TO BE DONE:
**A)** List the economic conditions that, according to the passage on the U.S. dollar, governments and central banks respond to by adjusting monetary policy.
**B)** Reproduce the passage on the U.S. dollar, starting with "This is not a" and going on through "to finance expenditures.".

EXCERPT:
-- start --
The U.S. dollar (USD) has historically experienced fluctuations due to a variety of economic, political, and social factors. Concerns about the dollar often arise from changes in its purchasing power, effects on international trade, and reactions to domestic and global economic conditions. Below are several charts showing that this is not the first time the $USD has lost purchasing power. Over the decades, the USD has experienced significant devaluation. Between 1987 and 1995, and again between 2003 and 2015, there were notable periods where the dollar fell below the $100 mark when valued against gold. Using gold as a benchmark for measuring dollar value is common because it is seen as a stable store of value. Gold has maintained its value over thousands of years, making it a reliable asset for comparison against fiat currencies like the USD. The adoption of Basel III banking regulations, which classify gold as Tier 1 capital, further solidifies gold's role as a trustworthy asset in times of economic uncertainty.
This is not a recommendation to buy gold, it is just for comparative purposes.

Notice below that all currencies suffer from purchasing power loss. Governments and central banks around the world often respond to economic conditions (unemployment rates, economic growth, global events, and consumer confidence/inflation expectations) by adjusting monetary policy. This can involve increasing the money supply to stimulate the economy, or increasing debt to finance expenditures.
-- end --
DATA:
-- start --
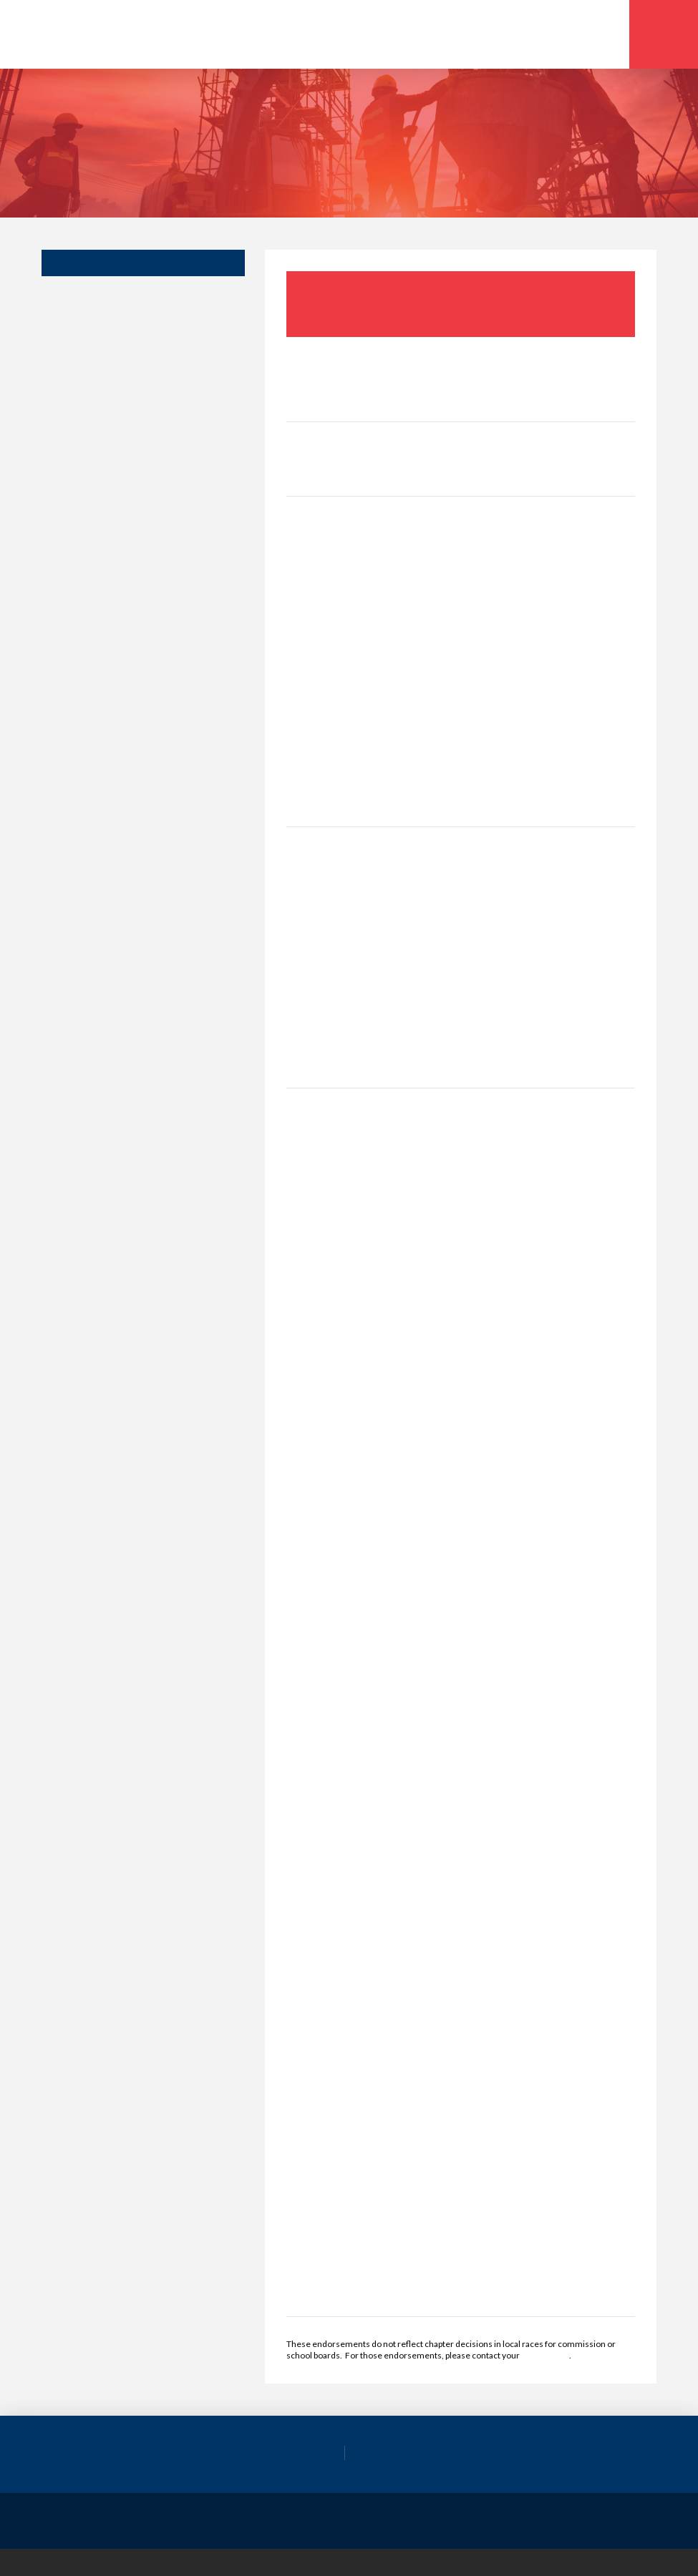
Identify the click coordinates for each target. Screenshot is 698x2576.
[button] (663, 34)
-- end --
-- start --
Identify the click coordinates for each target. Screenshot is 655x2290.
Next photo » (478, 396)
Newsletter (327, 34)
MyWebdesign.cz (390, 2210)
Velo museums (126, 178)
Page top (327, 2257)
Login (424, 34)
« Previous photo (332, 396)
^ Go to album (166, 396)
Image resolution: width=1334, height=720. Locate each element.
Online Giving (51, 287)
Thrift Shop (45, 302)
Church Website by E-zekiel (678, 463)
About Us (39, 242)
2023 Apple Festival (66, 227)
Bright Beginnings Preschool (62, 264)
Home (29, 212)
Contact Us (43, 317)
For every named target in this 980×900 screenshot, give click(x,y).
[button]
-- end --
-- start --
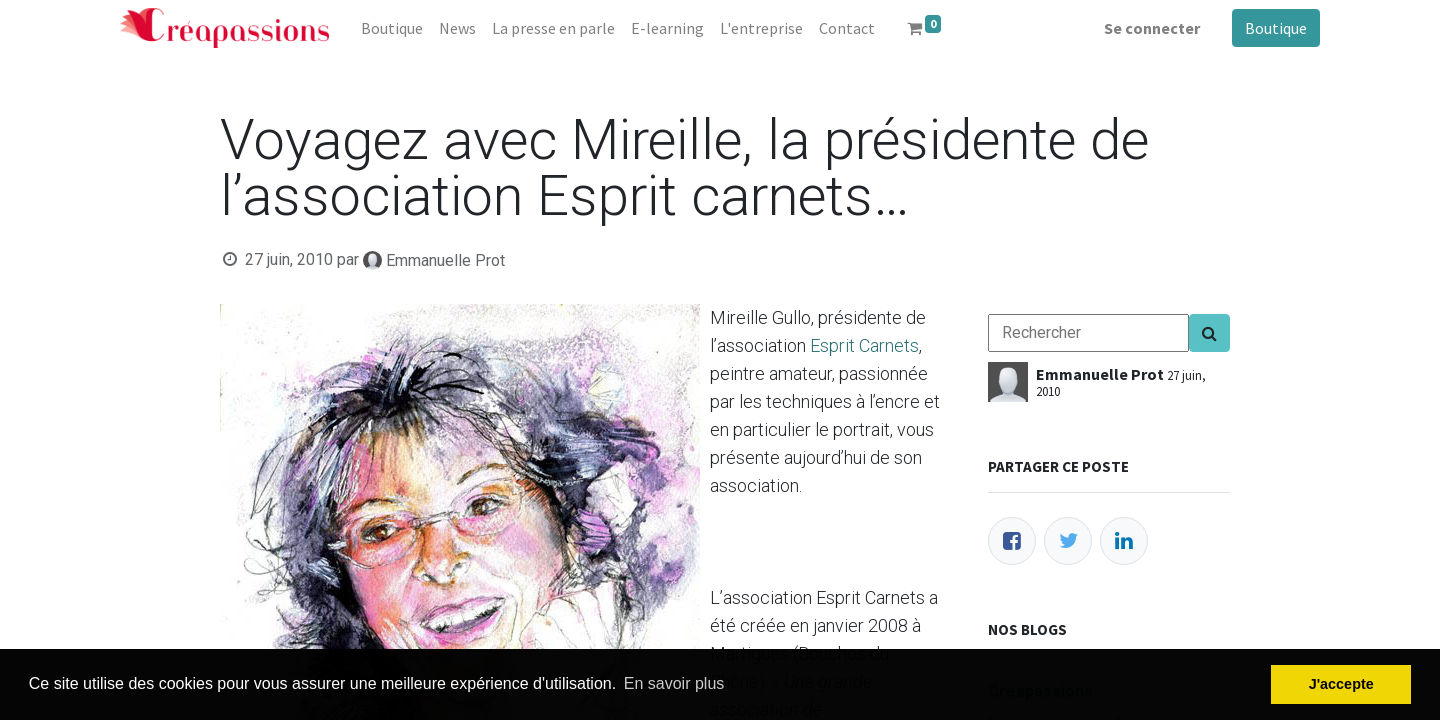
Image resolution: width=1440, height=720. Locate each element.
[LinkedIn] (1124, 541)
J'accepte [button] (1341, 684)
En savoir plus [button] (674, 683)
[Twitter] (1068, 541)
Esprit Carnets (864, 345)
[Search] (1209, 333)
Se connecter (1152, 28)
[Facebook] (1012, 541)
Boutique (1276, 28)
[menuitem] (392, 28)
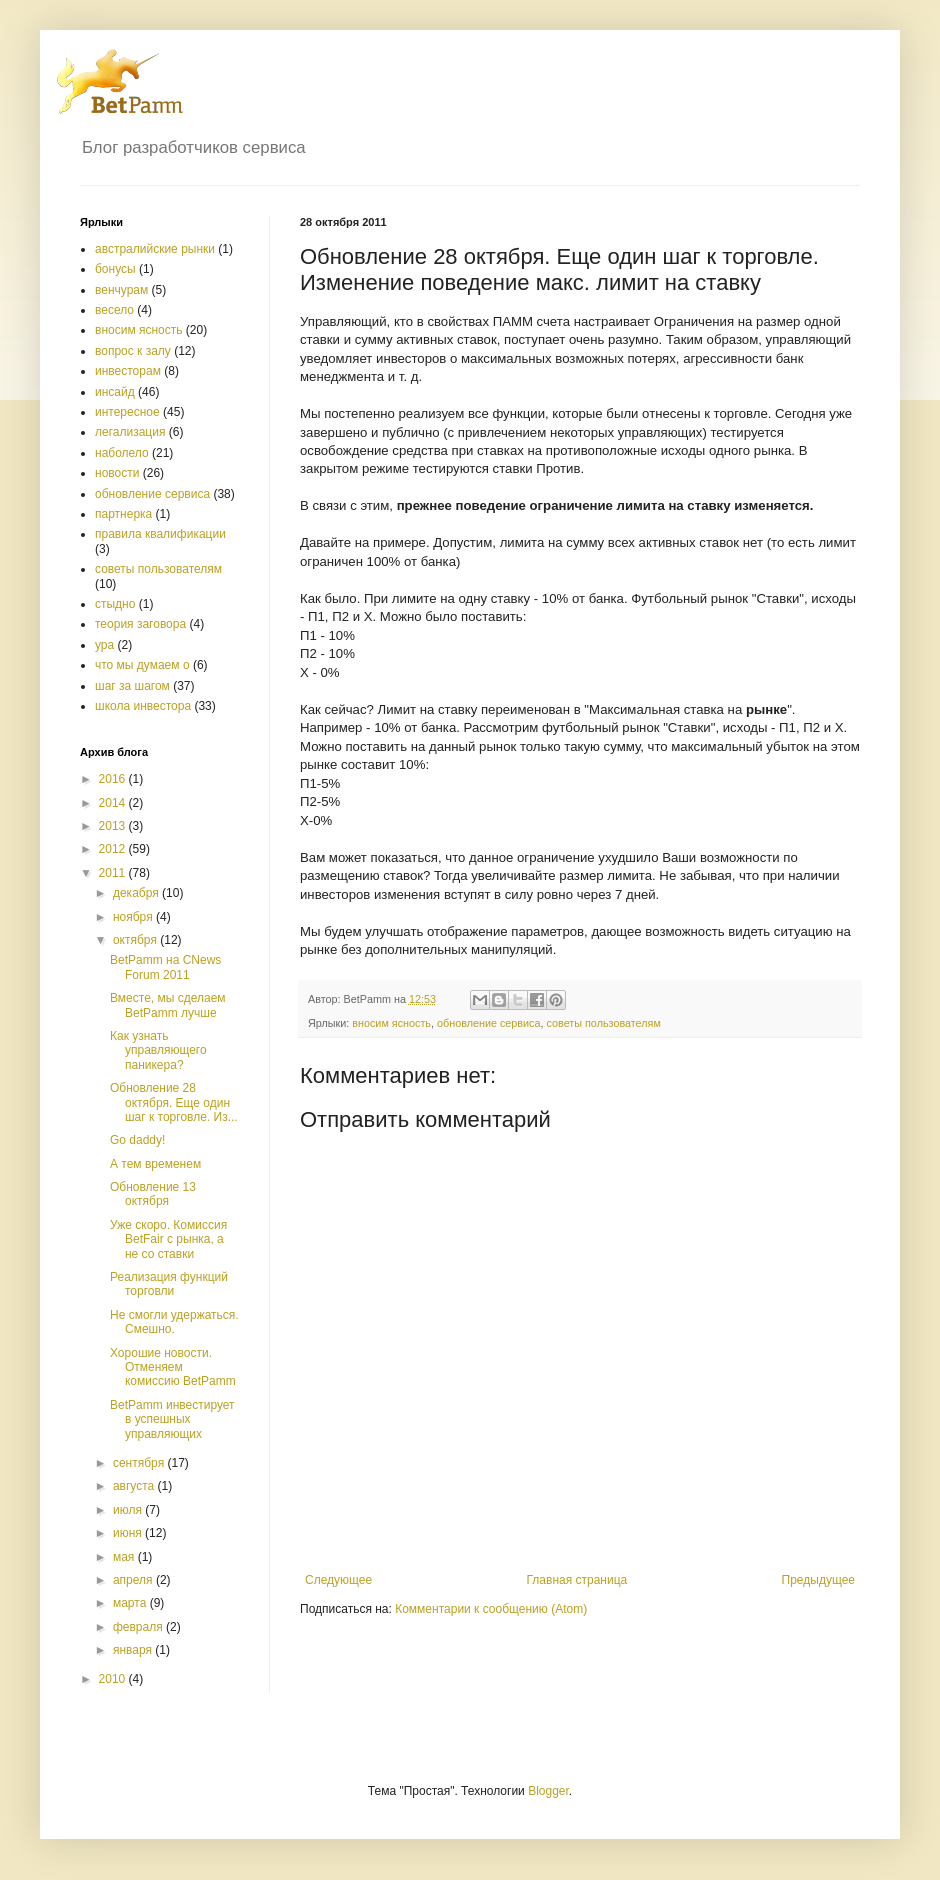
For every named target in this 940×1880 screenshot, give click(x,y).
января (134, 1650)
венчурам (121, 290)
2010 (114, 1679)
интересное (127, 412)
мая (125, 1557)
-- end --
THE REPLIES:
**A)**
- Unemployment rates
- Economic growth
- Global events
- Consumer confidence/inflation expectations

**B)**
This is not a recommendation to buy gold, it is just for comparative purposes.

Notice below that all currencies suffer from purchasing power loss. Governments and central banks around the world often respond to economic conditions (unemployment rates, economic growth, global events, and consumer confidence/inflation expectations) by adjusting monetary policy. This can involve increasing the money supply to stimulate the economy, or increasing debt to finance expenditures.